In a similar vein, a recent animal study on addiction used low-frequency DBS of the nucleus accumbens paired with a dopamine receptor D1 antagonist to selectively depotentiate excitatory inputs on D1-expressing medium spiny neurons, and found a reversal of synaptic plasticity and enduring abolishment of behavioral sensitization to cocaine [88]. The strategy of combining DBS with pharmacology is also novel and may enable precise targeting and modulation of neuroplasticity in key brain regions and networks involved in AD and PD.

Different brain stimulation tools can be combined for both research and clinical purposes.
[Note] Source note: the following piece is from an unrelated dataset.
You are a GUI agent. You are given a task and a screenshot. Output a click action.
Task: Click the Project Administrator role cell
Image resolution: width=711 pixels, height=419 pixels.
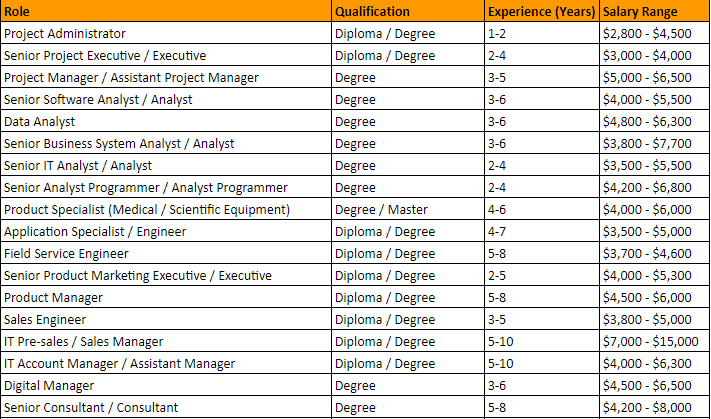(165, 33)
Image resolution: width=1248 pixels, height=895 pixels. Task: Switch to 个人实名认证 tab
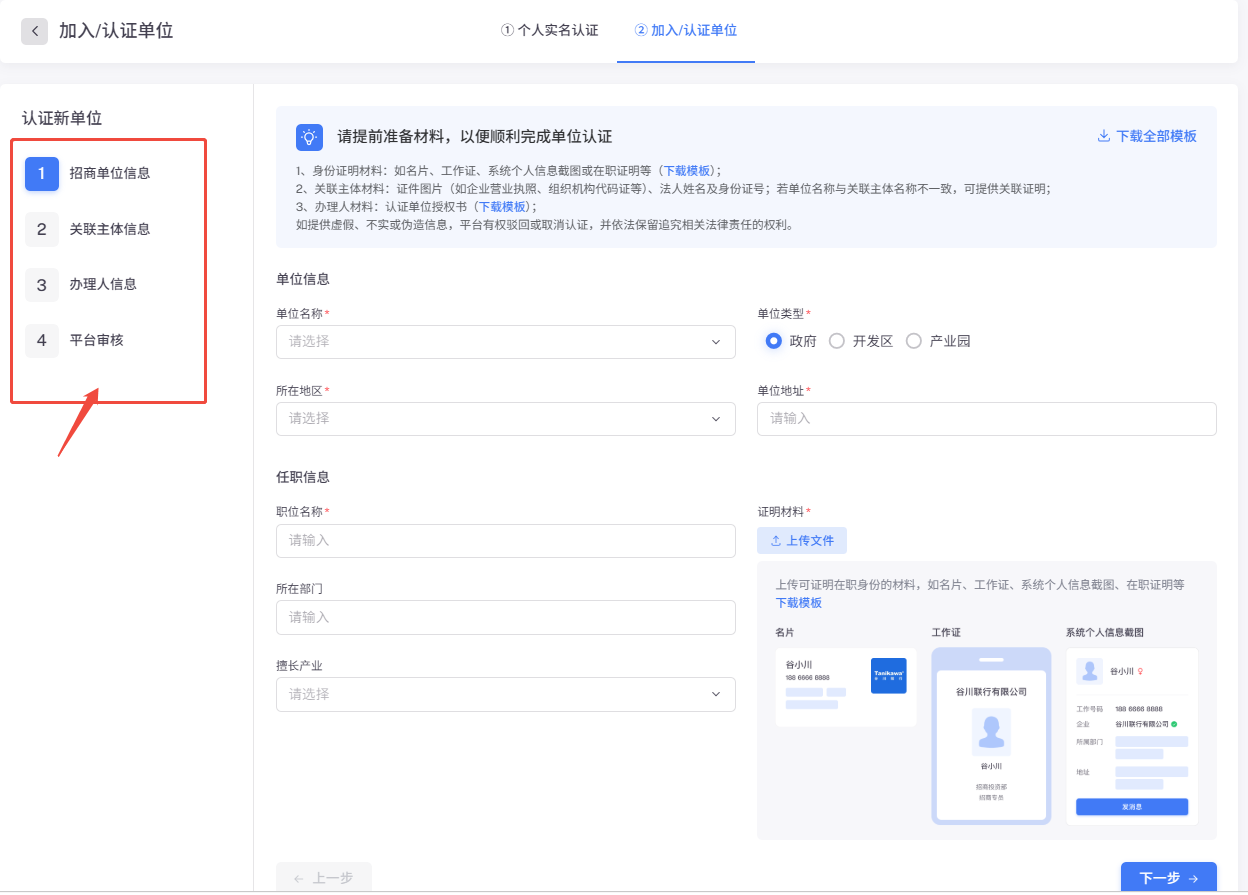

For example, repeated pairing of DBS-TMS pulses at certain time intervals can induce cortical plasticity in PD patients [86]. Also, prior application of tDCS/tACS can potentiate or suppress the rTMS-induced plasticity [89, 90]. Furthermore, patterned DBS and TMS delivered in a repetitive mode are promising novel therapeutic interventions for neurodegenerative diseases.

Conclusions

The various brain stimulation techniques discussed herein have been found valuable as a research tool, but are not yet suitable as a clinical tool that assists in diagnosis, treatment, or prognosis of individual patients with AD or PD, except the DBS for PD. Well-controlled, translational, and interdisciplinary preclinical and clinical studies are needed for translating basic scientific knowledge into improved diagnostics and therapeutics. To move forward the field of brain stimulation, it is critical to elucidate the specific mechanisms of brain plasticity produced by different brain stimulation techniques, and to optimize the clinical procedure for individualized treatment based on neuroplasticity measurements. The next-generation neuromodulation systems are expected to be more flexible in terms of stimulation parameters and patterns, allowing increased control of stimulation parameters and rapid response to the patient’s ongoing neural activity in a closed-loop manner. Taken together, these research developments and technological innovations hold tremendous promise for improving the safety, clinical efficacy, and diagnostic accuracy of brain stimulation tools for AD and PD patients.